===== Dataset extract =====

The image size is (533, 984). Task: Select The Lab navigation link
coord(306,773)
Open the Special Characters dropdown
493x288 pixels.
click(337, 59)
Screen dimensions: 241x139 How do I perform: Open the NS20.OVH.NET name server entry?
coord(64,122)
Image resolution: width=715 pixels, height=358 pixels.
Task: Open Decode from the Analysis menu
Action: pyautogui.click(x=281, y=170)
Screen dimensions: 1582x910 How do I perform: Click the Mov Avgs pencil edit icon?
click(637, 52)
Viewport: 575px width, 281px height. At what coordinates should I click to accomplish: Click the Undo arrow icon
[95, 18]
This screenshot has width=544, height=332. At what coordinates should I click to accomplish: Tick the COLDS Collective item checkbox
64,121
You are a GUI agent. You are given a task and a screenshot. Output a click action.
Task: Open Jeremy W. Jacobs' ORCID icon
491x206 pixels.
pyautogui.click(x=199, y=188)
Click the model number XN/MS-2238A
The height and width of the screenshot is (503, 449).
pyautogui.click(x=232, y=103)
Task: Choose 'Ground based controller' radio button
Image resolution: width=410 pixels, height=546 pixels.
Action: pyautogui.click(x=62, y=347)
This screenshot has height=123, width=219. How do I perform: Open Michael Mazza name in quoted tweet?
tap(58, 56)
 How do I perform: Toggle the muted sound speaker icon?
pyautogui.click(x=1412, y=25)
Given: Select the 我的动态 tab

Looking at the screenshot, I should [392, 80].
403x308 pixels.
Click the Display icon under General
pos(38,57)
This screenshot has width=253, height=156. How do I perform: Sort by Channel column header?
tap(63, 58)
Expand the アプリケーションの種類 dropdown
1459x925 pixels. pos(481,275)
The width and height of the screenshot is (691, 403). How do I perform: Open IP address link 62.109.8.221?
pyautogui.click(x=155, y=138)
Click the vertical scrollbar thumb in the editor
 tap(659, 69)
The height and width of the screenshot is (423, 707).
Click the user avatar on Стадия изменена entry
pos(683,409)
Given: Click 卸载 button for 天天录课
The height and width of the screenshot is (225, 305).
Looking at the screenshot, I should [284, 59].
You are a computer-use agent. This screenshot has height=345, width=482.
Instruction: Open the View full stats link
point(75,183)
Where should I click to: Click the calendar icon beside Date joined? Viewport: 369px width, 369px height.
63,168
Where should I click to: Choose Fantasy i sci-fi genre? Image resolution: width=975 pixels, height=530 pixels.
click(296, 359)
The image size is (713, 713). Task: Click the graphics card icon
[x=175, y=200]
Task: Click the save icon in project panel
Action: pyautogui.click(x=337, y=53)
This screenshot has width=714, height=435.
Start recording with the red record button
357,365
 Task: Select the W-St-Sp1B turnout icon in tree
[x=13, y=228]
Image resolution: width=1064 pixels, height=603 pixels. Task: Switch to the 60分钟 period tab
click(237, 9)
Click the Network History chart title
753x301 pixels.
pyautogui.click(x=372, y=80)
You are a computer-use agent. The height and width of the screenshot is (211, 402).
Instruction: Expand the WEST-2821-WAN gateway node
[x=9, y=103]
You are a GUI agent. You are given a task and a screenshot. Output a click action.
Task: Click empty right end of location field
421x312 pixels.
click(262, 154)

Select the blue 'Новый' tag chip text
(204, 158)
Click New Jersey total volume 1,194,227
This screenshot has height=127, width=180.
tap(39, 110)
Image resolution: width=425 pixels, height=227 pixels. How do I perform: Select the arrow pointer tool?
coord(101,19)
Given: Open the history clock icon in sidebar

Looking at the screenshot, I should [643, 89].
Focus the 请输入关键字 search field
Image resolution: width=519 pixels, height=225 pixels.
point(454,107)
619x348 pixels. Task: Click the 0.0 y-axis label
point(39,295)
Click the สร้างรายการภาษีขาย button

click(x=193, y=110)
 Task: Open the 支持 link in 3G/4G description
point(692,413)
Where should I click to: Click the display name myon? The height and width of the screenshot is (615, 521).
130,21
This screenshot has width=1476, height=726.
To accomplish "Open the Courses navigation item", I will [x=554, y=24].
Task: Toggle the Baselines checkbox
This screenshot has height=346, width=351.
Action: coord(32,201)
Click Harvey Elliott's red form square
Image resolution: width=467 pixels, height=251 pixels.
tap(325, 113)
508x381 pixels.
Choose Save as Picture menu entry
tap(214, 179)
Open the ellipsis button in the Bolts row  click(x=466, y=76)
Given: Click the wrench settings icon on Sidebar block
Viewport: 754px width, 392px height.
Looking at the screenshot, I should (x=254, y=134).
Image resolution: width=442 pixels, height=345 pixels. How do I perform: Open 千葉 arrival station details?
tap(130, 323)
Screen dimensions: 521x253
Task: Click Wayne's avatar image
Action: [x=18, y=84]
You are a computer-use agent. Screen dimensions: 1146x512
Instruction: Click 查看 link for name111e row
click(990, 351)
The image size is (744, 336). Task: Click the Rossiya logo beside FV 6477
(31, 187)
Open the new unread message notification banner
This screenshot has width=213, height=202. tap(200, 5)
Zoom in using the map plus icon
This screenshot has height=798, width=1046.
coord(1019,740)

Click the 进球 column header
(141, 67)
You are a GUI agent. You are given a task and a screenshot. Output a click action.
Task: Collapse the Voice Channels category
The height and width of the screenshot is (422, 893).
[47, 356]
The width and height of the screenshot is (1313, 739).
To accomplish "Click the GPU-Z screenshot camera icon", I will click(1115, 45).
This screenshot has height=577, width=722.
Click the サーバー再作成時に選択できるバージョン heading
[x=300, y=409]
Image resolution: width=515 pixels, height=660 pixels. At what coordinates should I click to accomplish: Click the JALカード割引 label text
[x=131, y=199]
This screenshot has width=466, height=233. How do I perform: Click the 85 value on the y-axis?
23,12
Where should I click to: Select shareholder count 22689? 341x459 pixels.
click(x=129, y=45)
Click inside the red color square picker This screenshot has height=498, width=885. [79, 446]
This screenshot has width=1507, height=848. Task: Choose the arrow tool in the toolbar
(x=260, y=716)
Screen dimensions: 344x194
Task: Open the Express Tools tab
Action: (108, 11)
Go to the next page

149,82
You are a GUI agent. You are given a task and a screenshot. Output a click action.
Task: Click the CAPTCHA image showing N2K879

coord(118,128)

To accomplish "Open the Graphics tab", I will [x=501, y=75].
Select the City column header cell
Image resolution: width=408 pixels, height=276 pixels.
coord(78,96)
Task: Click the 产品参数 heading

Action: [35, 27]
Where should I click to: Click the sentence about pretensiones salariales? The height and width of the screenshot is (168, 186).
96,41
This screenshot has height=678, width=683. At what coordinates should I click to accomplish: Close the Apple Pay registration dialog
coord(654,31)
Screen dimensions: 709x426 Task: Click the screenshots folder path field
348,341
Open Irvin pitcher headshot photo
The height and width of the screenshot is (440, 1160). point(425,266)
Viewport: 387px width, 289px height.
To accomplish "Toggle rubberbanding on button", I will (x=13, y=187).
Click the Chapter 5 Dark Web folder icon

=====

## Your task
Repeat the lines that begin with the one containing "The image size is (713, 713)." and end after the one containing "[x=13, y=228]", keeping both of those.

## Solved exercise
The image size is (713, 713). Task: Click the graphics card icon
[x=175, y=200]
Task: Click the save icon in project panel
Action: pyautogui.click(x=337, y=53)
This screenshot has width=714, height=435.
Start recording with the red record button
357,365
 Task: Select the W-St-Sp1B turnout icon in tree
[x=13, y=228]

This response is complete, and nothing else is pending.